** Textauszug **
____________
Auch, wenn ich selbst einem Bären lieber nur auf Distanz begegnen würde, wobei das Beachten von Revieransprüchen eines wilden Tieres einen gewissen Sicherheitsfaktor bedeutet, liegt es doch auch am menschlichen Verhalten, wie gefährlich ein Tier wird. Mir haben sich die Nackenhaare gekräuselt, als ich von den Bergsteigern las, die dem Bären noch folgten, statt sich ruhig zurück zu ziehen. Wer so wenig Achtung vor dem Mitwesen hat und vielleicht noch die vermenschlichenden Disney-Klischees von lieben Puscheltierchen hat, der versucht auch, Frischlinge zu streicheln. Aber schießt man wegen menschlichem Fehlverhalten alle ihre Jungen verteidigenden Bachen ab? 

Abgesehen davon gibt es sicher mehr Uglücksfälle mit den ach so lieben und so heftig zubeißenden Kuschel-Wauwaus als mit Bären, und das nicht nur mit den so genannten Kampfhunden, weil voraussichtlich das Gros der Hundehalter nicht in der Lage sind, ihrem Wauwau gegenüber die Position des Rudelführers einzunehmen. Ich habe sogar mal von einem Dackel gelesen, der seinen Haltern, einem alten Ehepaar, während deren Schlafes die Kehlen durchgebissen hat. Nur laufen in deutschen Landen mehr Dackel herum als Bären.


----------



## Unregistriert (2 Juli 2006)

*AW: Der Bär ist tot*



			
				drboe schrieb:
			
		

> Heiko schrieb:
> 
> 
> 
> ...



Kann man das Tier nicht fangen... ist schon wieder eine Ausrede mit besonderem Prädikat. Wenn man will, dann kann man auch. Warum kann man es denn z. B. in Kanada ? Sind die deutschen Jäger also unfähig oder haben sie Muffensausen, wenn sie mal 50 Meter an einen Bären ranmüssen ? Es ist doch immer wieder dasselbe. Alles wird hier nur mit Ausreden begründet. Schiss hatten sie. Weiter nichts. Nur wer steht schon wirklich zu seiner Angst und das sie ihn beherrscht und das Handeln in die Irre leitet. Was hier fehlt, das ist kühle Besonnenheit in Ausnahmesituationen ...


----------



## Adele (5 Juli 2006)

*AW: Der Bär ist tot*

Erst trieb die Jagd auf Bruno skurrile Blüten, jetzt ist es das Ringen um dessen sterblichen Überreste. Dabei grenzt es wohl schon an schwarzem Humor, dass ausgerechnet Bayern, dem das lebendige Tier zu gefährlich war, den Kadaver für ein Heimatmuseum haben will.  

http://www.greenpeace-magazin.de/magazin/tagesthemen/tt_list.php?p=56775&more=1#more567

Merke: Nur ein toter Bär ist ein guter Bär


----------
____________
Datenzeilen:
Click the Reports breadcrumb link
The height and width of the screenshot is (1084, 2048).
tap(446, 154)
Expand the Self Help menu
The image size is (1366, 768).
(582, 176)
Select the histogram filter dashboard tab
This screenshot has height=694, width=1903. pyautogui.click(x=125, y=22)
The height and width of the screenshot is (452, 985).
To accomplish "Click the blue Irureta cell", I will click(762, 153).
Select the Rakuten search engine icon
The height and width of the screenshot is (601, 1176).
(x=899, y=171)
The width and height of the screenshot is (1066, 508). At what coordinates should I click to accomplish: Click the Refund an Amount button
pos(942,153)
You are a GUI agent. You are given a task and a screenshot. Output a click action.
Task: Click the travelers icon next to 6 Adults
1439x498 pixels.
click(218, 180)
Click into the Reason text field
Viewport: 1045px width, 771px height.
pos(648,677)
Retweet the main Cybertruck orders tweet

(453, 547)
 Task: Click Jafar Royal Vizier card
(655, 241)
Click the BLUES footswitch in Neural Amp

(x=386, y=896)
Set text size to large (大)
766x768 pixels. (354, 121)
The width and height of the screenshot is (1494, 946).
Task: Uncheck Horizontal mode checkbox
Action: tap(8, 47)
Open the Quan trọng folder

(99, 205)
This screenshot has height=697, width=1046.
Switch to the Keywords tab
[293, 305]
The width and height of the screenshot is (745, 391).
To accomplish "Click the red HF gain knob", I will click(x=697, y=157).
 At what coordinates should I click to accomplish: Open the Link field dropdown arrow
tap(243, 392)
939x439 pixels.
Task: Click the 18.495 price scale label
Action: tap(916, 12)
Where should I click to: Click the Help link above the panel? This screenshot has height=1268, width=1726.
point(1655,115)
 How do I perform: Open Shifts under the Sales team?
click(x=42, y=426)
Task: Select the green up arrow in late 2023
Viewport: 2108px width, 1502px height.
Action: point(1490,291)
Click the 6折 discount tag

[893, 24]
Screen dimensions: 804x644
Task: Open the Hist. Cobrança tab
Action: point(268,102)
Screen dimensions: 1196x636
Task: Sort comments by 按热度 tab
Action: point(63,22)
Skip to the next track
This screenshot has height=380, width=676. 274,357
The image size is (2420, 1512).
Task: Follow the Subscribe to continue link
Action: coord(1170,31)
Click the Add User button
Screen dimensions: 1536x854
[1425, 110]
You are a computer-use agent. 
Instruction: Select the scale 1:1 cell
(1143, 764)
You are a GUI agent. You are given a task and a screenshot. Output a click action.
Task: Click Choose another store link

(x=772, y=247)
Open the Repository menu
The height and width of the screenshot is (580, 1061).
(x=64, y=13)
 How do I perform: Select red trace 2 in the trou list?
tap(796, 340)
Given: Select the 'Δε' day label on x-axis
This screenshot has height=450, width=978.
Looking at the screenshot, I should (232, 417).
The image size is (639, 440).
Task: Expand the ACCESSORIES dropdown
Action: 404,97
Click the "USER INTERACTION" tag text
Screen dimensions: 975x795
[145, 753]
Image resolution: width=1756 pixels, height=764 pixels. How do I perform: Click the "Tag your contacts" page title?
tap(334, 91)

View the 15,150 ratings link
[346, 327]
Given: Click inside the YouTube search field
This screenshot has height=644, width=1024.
____________
** Aufgaben **
(1) Wofür will Bayern laut Textauszug den Kadaver des Bären haben?
(2) Zieh aus den Datenzeilen jede Zeile heraus, in der das Wort „accomplish“ vorkommt.
Die Datenzeilen haben mit dem Textauszug nichts zu tun.

** Lösungen **
(1) Für ein Heimatmuseum.

(2)
To accomplish "Click the blue Irureta cell", I will click(762, 153).
The width and height of the screenshot is (1066, 508). At what coordinates should I click to accomplish: Click the Refund an Amount button
To accomplish "Click the red HF gain knob", I will click(x=697, y=157).
 At what coordinates should I click to accomplish: Open the Link field dropdown arrow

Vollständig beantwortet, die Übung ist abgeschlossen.